On Saturday, April 9, in the latest event sponsored by the Center for the Study of Democracy, UC Irvine hosted a lecture entitled ‘Leadership in a Global World’ featuring Jose Maria Aznar, former prime minister of Spain.
The lecture, which was the latest event in the Chancellor’s Distinguished Fellows Series, took place at the Arnold and Mabel Beckman Center before a diverse crowd of students, faculty and members of the community. Aznar was preceded onstage by a welcome speech by political science professor William Schonfeld and an introduction by Chancellor Ralph Cicerone.
Aznar, whose Partido Popular political party was voted out of office in 2004 shortly following the Madrid train bombings, decided not to run for reelection after having served as the prime minister of Spain’s government since 1996. At 52, Aznar is believed to have a good chance of regaining his former office.
Although he was a member of the U.S.-led coalition effort in invading Iraq, which was a subject of tension and the main reason his party was voted out of office, Aznar focused his lecture on the recent death of Pope John Paul II and how his papacy exemplified what qualities a true leader should have.
‘He was a leader,’ Aznar said in reference to the late pontiff. ‘He had a will, a capacity, a determination, a courage. Very extraordinary. … He was an exceptional man.’
Aznar also highlighted the leadership of Margaret Thatcher and Ronald Reagan, but was quick to point out that ‘past successes must be confirmed on a daily basis in the present.’
Although Aznar’s lecture was focused on the leadership qualities of others, the Q-and-A period was geared more toward the political events in which Aznar was directly involved.
When asked why he joined the coalition to invade Iraq despite a large number of Spanish citizens who were in opposition, Aznar responded, ‘I think that the American position is right.’
‘Saddam Hussein is responsible for the murder of 1 million people,’ Aznar said. ‘It is necessary to stop that. And now I think the world is better. And now when I watch the election in Iraq, I think we are right. To live, freedom. To think, freedom. I think we are right.’
Fourth-year international studies major Lauren Sanne, who studied in Madrid last year, felt that Aznar did a good job of getting his point across, although she may not necessarily agree on all the issues.

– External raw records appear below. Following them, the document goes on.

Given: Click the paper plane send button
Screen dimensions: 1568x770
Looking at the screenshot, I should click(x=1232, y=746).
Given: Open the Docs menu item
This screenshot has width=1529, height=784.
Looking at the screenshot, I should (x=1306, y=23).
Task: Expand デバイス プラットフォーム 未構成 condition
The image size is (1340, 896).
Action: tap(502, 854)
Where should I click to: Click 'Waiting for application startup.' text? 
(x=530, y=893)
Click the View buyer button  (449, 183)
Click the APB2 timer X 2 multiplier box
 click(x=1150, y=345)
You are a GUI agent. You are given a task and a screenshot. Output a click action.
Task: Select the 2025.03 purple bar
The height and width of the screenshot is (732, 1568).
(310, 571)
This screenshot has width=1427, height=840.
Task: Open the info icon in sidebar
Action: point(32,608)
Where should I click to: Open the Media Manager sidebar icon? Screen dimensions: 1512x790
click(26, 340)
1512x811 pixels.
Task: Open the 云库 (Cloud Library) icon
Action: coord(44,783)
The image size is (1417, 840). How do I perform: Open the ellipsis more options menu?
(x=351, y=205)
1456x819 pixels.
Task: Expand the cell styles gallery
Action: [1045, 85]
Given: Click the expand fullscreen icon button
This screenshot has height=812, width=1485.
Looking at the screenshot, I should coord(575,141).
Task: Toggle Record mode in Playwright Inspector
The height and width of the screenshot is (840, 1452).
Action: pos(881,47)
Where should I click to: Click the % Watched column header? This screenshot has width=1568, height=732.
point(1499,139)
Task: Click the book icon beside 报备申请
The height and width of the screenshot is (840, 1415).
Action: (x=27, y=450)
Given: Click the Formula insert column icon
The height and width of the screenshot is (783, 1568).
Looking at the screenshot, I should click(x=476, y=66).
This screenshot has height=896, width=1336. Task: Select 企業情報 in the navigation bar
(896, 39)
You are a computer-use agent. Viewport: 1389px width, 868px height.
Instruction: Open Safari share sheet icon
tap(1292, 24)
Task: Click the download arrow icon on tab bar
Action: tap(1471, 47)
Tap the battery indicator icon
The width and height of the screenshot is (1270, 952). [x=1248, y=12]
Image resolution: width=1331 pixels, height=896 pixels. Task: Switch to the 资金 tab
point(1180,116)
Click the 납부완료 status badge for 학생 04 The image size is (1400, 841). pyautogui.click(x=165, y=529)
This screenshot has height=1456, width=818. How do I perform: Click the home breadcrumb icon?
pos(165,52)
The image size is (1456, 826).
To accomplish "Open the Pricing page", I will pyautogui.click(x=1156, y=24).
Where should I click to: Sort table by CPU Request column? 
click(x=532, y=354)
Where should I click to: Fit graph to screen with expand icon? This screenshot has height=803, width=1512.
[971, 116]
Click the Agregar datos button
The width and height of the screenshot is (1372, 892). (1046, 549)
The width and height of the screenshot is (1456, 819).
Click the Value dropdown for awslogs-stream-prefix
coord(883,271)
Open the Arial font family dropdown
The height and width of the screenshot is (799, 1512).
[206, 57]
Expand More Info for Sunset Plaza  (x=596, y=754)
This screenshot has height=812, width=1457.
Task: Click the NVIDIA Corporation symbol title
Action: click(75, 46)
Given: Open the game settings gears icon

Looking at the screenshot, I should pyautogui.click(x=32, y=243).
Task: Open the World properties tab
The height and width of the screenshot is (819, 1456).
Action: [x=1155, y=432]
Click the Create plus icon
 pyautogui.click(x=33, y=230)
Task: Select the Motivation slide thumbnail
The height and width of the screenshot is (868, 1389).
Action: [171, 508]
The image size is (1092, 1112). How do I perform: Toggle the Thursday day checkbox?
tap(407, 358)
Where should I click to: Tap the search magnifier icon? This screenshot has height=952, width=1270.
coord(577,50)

‘You can definitely tell he was a politician,’ Sanne said. ‘I think he was pretty straightforward and from my perspective, as someone who’s studied in Spain, the language barrier makes it a little harder. There were some pretty touchy issues and I think he was giving his honest perspective. It doesn’t mean that I agree with it, but I think he did a pretty good job.’
Aznar also seemed to give a candid and genuine response to the question of why he felt his party lost the last election.
Aznar immediately blamed the loss on the March 11, 2004 terrorist attacks on a series of Madrid trains that not only killed more than 200 people, but rocked the country’s stability shortly before its general elections. The Aznar government was quick to blame ETA, the Basque separatist movement, a move that backfired and resulted in a new political party taking over when it was revealed that Al Qaeda was really behind the attacks. Yet Aznar did not mention ETA in his remarks.
‘On March 11, 2004, Spain suffered a terrible attack of terrorism,’ Aznar said. ‘Without these attacks, my party [would have won] the elections.’
Some in the audience agreed with Aznar.
‘I though that was a good point,’ said Deanna Wertheimer, a UCI alumna who graduated last year with a degree in social ecology. ‘[The attack] was why they lost the elections. It would have been political suicide to say that they were done by Al Qaeda. So saying it was done by ETA was an attempt to save [the party from a defeat in the elections].’
Aznar’s presence at UCI was not met with the same criticism and protest as previous speakers who have supported the Bush administration’s policies, such as John Yoo. However, some students stood in front of the entrance to the event and handed out anti-Aznar articles that attempted to link him to a former fascist dictatorship in Spain.
After the event ended, Aznar stayed to the delight of many who wanted to shake the his hand, or take a picture with him.